Mrs Tootlepedal and I also came home today, leaving Evelyn Rose with some sadness but the heat and hurly-burly of London with less regret.  Our train was punctual to the minute and as a result we were able to catch the bus home without delay.

Our first thought was for a reviving cup of tea…

…and our second was to look round the garden.

lawn on return

It had survived without us very well, though as you can see, the grass on the lawn was far too long.

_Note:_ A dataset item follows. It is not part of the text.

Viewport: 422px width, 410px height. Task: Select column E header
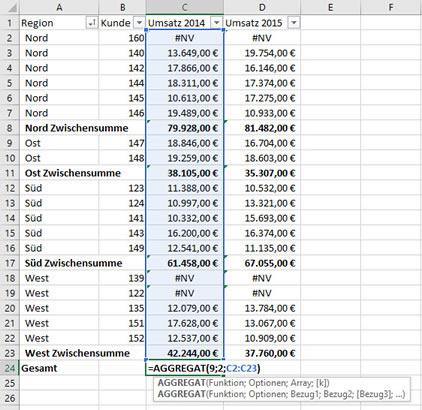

The salvias are glorious and Mrs Tootlepedal is thinking of planting some more for next year (but perhaps not quite so many).

slavia

A lot of poppies needed dead heading but there were a few still in flower…

brilliant poppy

…and the hosta was in ebullient form.

hosta in full flower

There had been no heavy wind or rain to knock the delphinums over…

delphinum ligularia

…and in general, there are still plenty of things to catch the eye.

four lovely flowers

There were not a lot of new flowers about but the first dahlia of the year has appeared.

first dahlia 2019

The roses are enjoying themselves this year and Special Grandma was appropriately well lit up in its shadowy place in its bed.

special grandma lit up

At the other end of the lawn both The Wren…

Rose Wren

…and Lilian Austin were showing different stages of development.

Lilian Austin pair

At the other end of the garden, the Common Riding rose has burst into flower while we were away.

commin riding rose

The call of the lawns was too strong to be resisted so I knuckled down and got the mower out.  The recent feed that I gave the front lawn has been very effective and the grass had grown strongly in the time that we were in London.  I took a wheelbarrow full of grass off it on the first cut and then ran over it again in a different direction to get a smooth finish.

mown front lawn and barrow

Because of the lush growth, it was  hard job job on a warm afternoon, so I had one or two shady and fragrant rests on a handy bench at the end of the lawn while I toiled away.  The shade was provided by the walnut tree and the fragrance was supplied by a combination of privet and honeysuckle.

privet and hioneysuckle

Then I mowed the middle lawn.

mown middle lawn

Although it may look like a bit of a monocultural desert, the middle lawn has a good many weeds in it, including some self heal which  grows so low to the ground that the flowers duck under my mower blades and can still be clearly seen even after this trim..

Elsewhere in the garden, we have clover in the grass.

clover lawn

A good day was rounded off by the arrival of three recorder players after tea and we sat and played recorder quartets both ancient and modern with great enjoyment as the sun set  in the clear sky outside.

As they left, after a cup of tea and a biscuit, we could hear the swifts calling high above the house.

No flying bird of the day today, so one of the many sweet peas that needed picking stands in instead.

sweet pea

We would like to thank everyone who has sent us good wishes on the arrival of our new granddaughter.  We receive them with gratitude and they have been forwarded on to Annie and Joe.